The relationship between an ailing Spurs team and its home crowd has been strained through 2025, a year in which they delivered the Europa League trophy but won only four games in the Premier League and lost a club record 11.
Dissatisfaction has been clear, and Saturday's defeat left them languishing again in the bottom half of the table with Frank under pressure from those who are not convinced he is the right man for the job.
But the team did battle for an hour with 10 men and finished the game with nine after first Xavi Simons and then Cristian Romero were sent off, and still they summoned a strong finish, rattled Liverpool and roused their supporters.
There is an irony that they generated this mood with the sort of direct football and aerial assault that offends some of the Spurs purists, but they found a way to unite the crowd behind them by refusing to give in.
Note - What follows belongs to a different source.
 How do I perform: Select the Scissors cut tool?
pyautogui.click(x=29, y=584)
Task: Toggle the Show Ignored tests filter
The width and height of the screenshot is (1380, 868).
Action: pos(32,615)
And it felt like progress.
'We felt the fans really pushed us forward,' said defender Micky van de Ven. 'It was really tough, we made 2-1 and you saw that we kept pushing forward even when we were with nine men.
Thomas Frank has been subject to increasing disapproval from fans but must harness the fighting spirit in his team that supporters responded to

Micky van de Ven was disappointed he was with the decisions which went against Tottenham

'On the pitch, we knew maybe we can get something here, we can get the result. Unfortunately, it didn't happen. What can I say? I'm proud of the boys. How we kept pushing the whole time and how hard we worked for the whole game.
'It's a lot of emotions going through my head. I'm proud of the team and of course I'm gutted, disappointed. I'm angry how some things were going in the game. But we can get nothing changed about it anymore. And that's it.'
Nothing galvanises a team and their fans like a collective feeling of injustice and Frank raged accordingly about the key decisions that went against his team, the two red cards and what he claimed was a foul on Romero by Hugo Ekitike as he scored Liverpool's second.
Romero's furious protests earned him a yellow card from referee John Brookes.
'Cuti is a strong defender so I know he's not going to go down easy,' said Van de Ven. 'If Cuti is this convinced that he's getting pushed then probably there should be something wrong with it.'
Even so, it is impossible to excuse Romero for retaliating to a foul by Ibrahima Konate in stoppage time. Spurs were on the charge at the time. Liverpool were rattled and an equaliser did not seem out of the question.
But the Spurs captain kicked out at Konate as they lay on the floor on in a heap and now misses the game at Crystal Palace on Sunday through suspension. It will be his second suspension of the season.
He was ruled out of the home defeat by Fulham, banned after five yellow cards and his despite improvements in the last two years, his indiscipline remains a liability.
Simons will serve a three-match ban for his red card, awarded after a VAR intervention for catching Virgil van Dijk mid-calf with his studs.
Xavi Simons was given his marching orders when VAR reviewed his challenge on Virgil van Dijk

Frank claimed it was not a red card and Arne Slot said he had seen similar fouls committed without the culprits sent off, but the reality of the situation is that it leaves him without his most creative force for key games, trips across London to Palace and Brentford and at home against Sunderland.
Despite their misfiring form, these are fixtures Spurs are expected to win. Six or seven points would certainly ease some of the pressure on Frank and lift them up the Premier League.
Then come fixtures against Bournemouth, West Ham and Burnley, three teams all below Spurs as it stands.
This is six-match midwinter sequence appears crucial if Frank is to persuade the doubters that he can halt the slide and turn around his first season at the helm. It will help if they can harness the positive energy from the way they finished the game against Liverpool. If not, there may be trouble ahead.